#### Provided entries ####
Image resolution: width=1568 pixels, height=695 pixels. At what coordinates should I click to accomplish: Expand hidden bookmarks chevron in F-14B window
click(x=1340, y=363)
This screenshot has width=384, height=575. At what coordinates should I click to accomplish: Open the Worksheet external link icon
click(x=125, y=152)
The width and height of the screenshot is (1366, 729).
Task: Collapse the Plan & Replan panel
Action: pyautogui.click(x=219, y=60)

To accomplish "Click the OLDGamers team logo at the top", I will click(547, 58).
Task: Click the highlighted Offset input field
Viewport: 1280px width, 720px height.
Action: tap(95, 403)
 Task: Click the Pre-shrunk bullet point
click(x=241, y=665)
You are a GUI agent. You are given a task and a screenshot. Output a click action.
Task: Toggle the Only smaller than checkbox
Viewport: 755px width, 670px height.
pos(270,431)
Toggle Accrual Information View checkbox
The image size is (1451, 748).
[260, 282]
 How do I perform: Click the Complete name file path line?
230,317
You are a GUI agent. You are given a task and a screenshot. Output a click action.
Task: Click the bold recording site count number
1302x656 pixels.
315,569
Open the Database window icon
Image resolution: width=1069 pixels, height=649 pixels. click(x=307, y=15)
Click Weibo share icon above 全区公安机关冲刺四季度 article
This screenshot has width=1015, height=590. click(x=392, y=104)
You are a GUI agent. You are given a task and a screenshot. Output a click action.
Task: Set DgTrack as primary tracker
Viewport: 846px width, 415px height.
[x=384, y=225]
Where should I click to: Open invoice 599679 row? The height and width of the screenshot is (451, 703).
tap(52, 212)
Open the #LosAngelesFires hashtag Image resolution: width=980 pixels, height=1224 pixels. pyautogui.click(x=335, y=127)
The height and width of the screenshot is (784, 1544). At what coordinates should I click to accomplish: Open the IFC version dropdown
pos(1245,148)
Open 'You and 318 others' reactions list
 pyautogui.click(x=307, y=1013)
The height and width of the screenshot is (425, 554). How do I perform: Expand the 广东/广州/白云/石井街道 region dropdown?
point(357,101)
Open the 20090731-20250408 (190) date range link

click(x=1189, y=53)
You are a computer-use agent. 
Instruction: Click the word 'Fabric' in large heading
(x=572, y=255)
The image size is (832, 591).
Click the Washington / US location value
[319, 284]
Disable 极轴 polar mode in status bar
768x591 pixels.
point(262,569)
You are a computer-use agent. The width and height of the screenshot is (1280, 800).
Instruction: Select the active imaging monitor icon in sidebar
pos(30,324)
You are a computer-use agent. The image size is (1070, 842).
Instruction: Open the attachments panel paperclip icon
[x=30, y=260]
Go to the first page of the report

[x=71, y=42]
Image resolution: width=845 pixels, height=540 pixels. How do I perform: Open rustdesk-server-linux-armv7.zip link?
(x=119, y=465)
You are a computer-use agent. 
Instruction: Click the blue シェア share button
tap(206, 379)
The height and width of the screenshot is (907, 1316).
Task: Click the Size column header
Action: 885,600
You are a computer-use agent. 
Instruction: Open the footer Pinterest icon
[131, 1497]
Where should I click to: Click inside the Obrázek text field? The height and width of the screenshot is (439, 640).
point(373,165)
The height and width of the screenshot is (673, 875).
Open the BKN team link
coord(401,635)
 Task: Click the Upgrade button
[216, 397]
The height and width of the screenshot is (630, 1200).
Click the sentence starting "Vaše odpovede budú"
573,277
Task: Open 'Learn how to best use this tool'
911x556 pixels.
####
◆ Task:
Every single entry is to be retyped exactly.

◆ Output for this exercise:
Image resolution: width=1568 pixels, height=695 pixels. At what coordinates should I click to accomplish: Expand hidden bookmarks chevron in F-14B window
click(x=1340, y=363)
This screenshot has width=384, height=575. At what coordinates should I click to accomplish: Open the Worksheet external link icon
click(x=125, y=152)
The width and height of the screenshot is (1366, 729).
Task: Collapse the Plan & Replan panel
Action: pyautogui.click(x=219, y=60)

To accomplish "Click the OLDGamers team logo at the top", I will click(547, 58).
Task: Click the highlighted Offset input field
Viewport: 1280px width, 720px height.
Action: tap(95, 403)
 Task: Click the Pre-shrunk bullet point
click(x=241, y=665)
You are a GUI agent. You are given a task and a screenshot. Output a click action.
Task: Toggle the Only smaller than checkbox
Viewport: 755px width, 670px height.
pos(270,431)
Toggle Accrual Information View checkbox
The image size is (1451, 748).
[260, 282]
 How do I perform: Click the Complete name file path line?
230,317
You are a GUI agent. You are given a task and a screenshot. Output a click action.
Task: Click the bold recording site count number
1302x656 pixels.
315,569
Open the Database window icon
Image resolution: width=1069 pixels, height=649 pixels. click(x=307, y=15)
Click Weibo share icon above 全区公安机关冲刺四季度 article
This screenshot has width=1015, height=590. click(x=392, y=104)
You are a GUI agent. You are given a task and a screenshot. Output a click action.
Task: Set DgTrack as primary tracker
Viewport: 846px width, 415px height.
[x=384, y=225]
Where should I click to: Open invoice 599679 row? The height and width of the screenshot is (451, 703).
tap(52, 212)
Open the #LosAngelesFires hashtag Image resolution: width=980 pixels, height=1224 pixels. pyautogui.click(x=335, y=127)
The height and width of the screenshot is (784, 1544). At what coordinates should I click to accomplish: Open the IFC version dropdown
pos(1245,148)
Open 'You and 318 others' reactions list
 pyautogui.click(x=307, y=1013)
The height and width of the screenshot is (425, 554). How do I perform: Expand the 广东/广州/白云/石井街道 region dropdown?
point(357,101)
Open the 20090731-20250408 (190) date range link

click(x=1189, y=53)
You are a computer-use agent. 
Instruction: Click the word 'Fabric' in large heading
(x=572, y=255)
The image size is (832, 591).
Click the Washington / US location value
[319, 284]
Disable 极轴 polar mode in status bar
768x591 pixels.
point(262,569)
You are a computer-use agent. The width and height of the screenshot is (1280, 800).
Instruction: Select the active imaging monitor icon in sidebar
pos(30,324)
You are a computer-use agent. The image size is (1070, 842).
Instruction: Open the attachments panel paperclip icon
[x=30, y=260]
Go to the first page of the report

[x=71, y=42]
Image resolution: width=845 pixels, height=540 pixels. How do I perform: Open rustdesk-server-linux-armv7.zip link?
(x=119, y=465)
You are a computer-use agent. 
Instruction: Click the blue シェア share button
tap(206, 379)
The height and width of the screenshot is (907, 1316).
Task: Click the Size column header
Action: 885,600
You are a computer-use agent. 
Instruction: Open the footer Pinterest icon
[131, 1497]
Where should I click to: Click inside the Obrázek text field? The height and width of the screenshot is (439, 640).
point(373,165)
The height and width of the screenshot is (673, 875).
Open the BKN team link
coord(401,635)
 Task: Click the Upgrade button
[216, 397]
The height and width of the screenshot is (630, 1200).
Click the sentence starting "Vaše odpovede budú"
573,277
Task: Open 'Learn how to best use this tool'
911x556 pixels.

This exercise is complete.